**INPUT RECORDS**

################

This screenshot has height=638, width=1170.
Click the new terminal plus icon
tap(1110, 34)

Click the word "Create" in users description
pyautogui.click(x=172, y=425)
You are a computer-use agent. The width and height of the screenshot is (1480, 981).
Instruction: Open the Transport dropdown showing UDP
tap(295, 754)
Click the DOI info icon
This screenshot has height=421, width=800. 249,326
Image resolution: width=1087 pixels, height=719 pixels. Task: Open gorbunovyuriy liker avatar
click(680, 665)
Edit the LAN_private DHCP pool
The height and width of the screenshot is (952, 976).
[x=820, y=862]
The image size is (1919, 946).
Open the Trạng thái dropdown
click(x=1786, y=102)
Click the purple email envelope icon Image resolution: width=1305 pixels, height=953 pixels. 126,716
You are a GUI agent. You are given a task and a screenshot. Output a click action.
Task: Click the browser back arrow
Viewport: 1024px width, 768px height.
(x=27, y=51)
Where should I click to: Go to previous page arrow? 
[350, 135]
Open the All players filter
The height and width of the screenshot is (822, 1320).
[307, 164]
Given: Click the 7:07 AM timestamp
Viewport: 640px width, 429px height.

################

**EXERCISE AIM**
After finding the line that contains "Given: Click the 7:07 AM timestamp" in the records above, copy that line and each one after it exactly, through the final line.

**SOLUTION**
Given: Click the 7:07 AM timestamp
Viewport: 640px width, 429px height.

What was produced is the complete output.